Review: Living with Terrorism

An acquaintance of mine asked me if I enjoyed reading this book. I replied “No, I did not really enjoy it. But I did find it useful.” Since the topic of the book is unpleasant, some of the material in the book is also unpleasant and not appropriate for younger readers.

The author, Howard Linett is originally from the US, but has spent a number of years in Jerusalem working in law enforcement–which explains in part the book’s subtitle “Survival Lessons from the Streets of Jerusalem.”

While the author uses a number of personal stories (his and those of other people whom he personally knows) to backstop the advice which he provides, he never comes across as cocky or full of himself. In fact, he is downright laconic and deprecating at times–even when I wish he would go into more detail for a particular situation and tell the readers how everything finally came out right–if it did.
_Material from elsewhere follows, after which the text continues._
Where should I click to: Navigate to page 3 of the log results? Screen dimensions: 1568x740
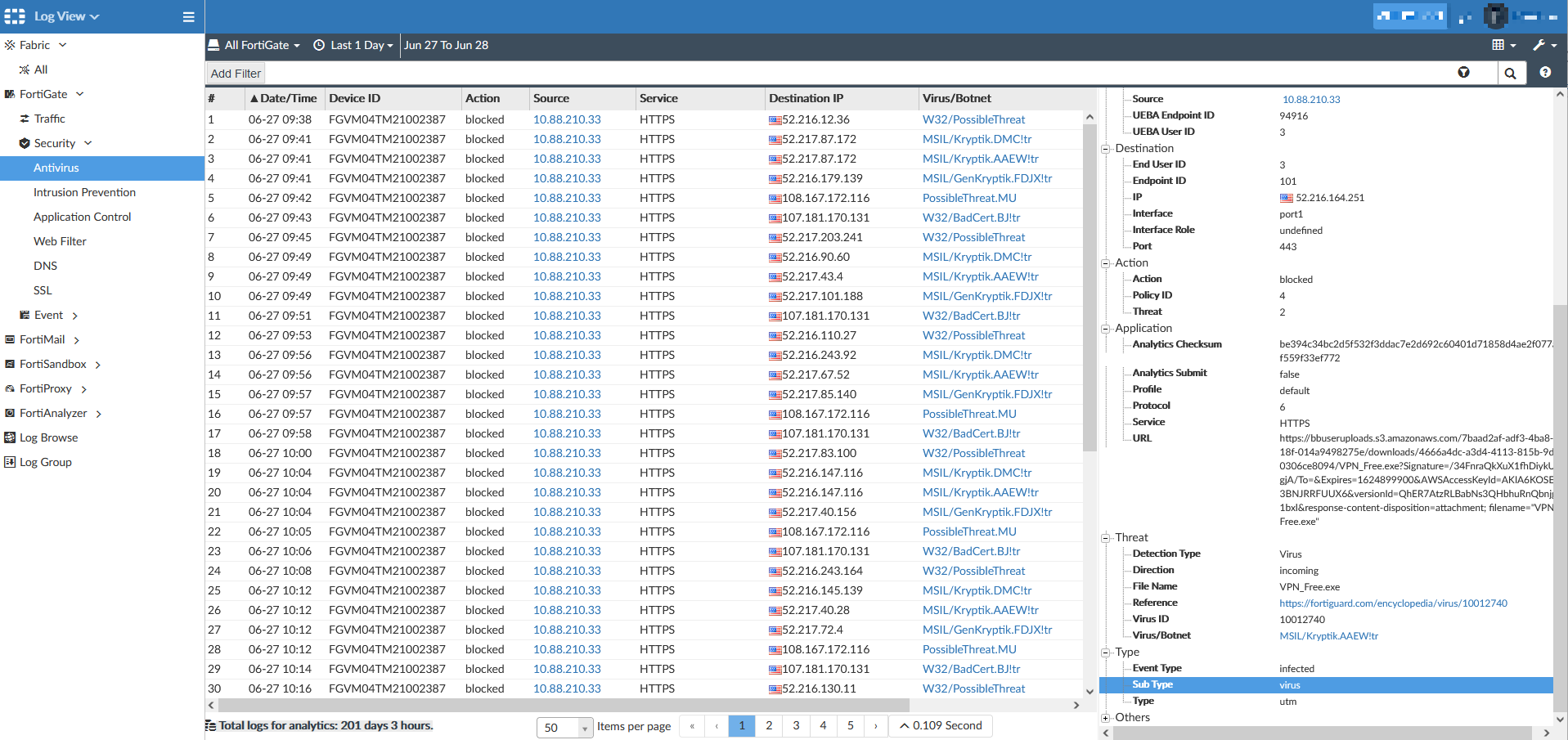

Speaking of situations, one matter which the author comes back to again and again is the need for situational awareness, both with regards to one’s immediate surroundings as well as more generally to the place where one lives.

While the author speaks of the happenings in Jerusalem and its environs, he does so for an American audience, never letting us forget the differences which currently exist with regard to current levels of terrorism or the lack thereof.

Topics include everything from performing a personal risk assessment, to understanding the basics of what motivates different terrorist groups to understanding how different tools and devices may be used both by terrorists and to prevent specific acts from occurring, to specific means of self-defense and protection in the event one is caught in a terrorist attack.

Mr. Linett also goes into some detail on the steps which can be taken to protect against chemical/biological agents by sealing up a portion of one’s dwelling. I found this section the least helpful (perhaps because it was the most step-by-step, and therefore did not lend itself to principle so much as particular application).

After reading the book, I was struck by a couple things. On the one hand, I was reminded how blessed we Americans are that we do not need to consider what to do to protect ourselves if we are about to be roadblocked and kidnapped for torture and/or death. On the other hand, I was reminded that safety is largely an illusion and that it would be wise to consider how quickly things can change–as was violently demonstrated on 9/11/01.

While one may agree or disagree with the author’s particular solutions to the dangers he discusses, there is no question that he has survived for many years in an environment which is much more hostile than any with which most Americans are intimately familiar. In short, he has earned the right to tell us a few things–and we would do well to consider them.